[Records for locating described items]
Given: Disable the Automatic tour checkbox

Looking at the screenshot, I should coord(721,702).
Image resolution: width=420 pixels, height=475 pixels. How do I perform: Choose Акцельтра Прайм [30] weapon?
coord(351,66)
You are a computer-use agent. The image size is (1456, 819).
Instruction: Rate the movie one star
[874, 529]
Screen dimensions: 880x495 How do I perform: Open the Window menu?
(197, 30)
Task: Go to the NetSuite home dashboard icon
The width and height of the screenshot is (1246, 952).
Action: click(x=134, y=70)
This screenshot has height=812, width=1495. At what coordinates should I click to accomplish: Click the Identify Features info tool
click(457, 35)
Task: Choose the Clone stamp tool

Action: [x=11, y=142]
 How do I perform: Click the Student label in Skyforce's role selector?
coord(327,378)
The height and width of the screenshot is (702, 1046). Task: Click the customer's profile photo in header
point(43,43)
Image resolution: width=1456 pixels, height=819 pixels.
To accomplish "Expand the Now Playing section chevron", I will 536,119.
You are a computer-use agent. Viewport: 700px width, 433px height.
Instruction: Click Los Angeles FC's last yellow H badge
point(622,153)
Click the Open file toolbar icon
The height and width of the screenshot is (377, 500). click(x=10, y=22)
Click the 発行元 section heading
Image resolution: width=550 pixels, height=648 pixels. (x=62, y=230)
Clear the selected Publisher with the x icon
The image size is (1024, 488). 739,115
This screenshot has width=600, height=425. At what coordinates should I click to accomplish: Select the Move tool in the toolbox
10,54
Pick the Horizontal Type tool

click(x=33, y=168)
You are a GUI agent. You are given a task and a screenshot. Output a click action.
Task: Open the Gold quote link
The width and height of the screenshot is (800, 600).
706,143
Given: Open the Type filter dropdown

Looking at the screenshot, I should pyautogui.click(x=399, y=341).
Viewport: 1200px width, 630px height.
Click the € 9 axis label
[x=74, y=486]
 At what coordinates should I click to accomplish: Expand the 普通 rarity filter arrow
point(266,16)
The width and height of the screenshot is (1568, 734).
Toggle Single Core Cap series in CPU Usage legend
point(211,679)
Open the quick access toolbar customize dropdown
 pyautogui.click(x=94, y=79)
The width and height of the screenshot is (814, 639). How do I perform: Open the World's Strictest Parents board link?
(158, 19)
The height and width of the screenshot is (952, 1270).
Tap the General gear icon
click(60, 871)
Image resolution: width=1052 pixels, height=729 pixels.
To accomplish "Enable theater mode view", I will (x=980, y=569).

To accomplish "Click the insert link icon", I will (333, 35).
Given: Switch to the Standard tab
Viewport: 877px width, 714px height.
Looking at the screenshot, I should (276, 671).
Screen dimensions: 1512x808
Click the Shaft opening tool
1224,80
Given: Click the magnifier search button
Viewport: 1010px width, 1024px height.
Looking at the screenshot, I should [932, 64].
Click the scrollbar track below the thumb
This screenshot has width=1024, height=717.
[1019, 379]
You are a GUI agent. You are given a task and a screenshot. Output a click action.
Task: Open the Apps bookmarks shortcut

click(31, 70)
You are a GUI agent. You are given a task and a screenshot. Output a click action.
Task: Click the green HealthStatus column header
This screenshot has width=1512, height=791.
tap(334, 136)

- _WHAT IS EXPECTED_:
Extract every line in the records that contains the word "header".

- _THE RESULT_:
The height and width of the screenshot is (702, 1046). Task: Click the customer's profile photo in header
Task: Click the green HealthStatus column header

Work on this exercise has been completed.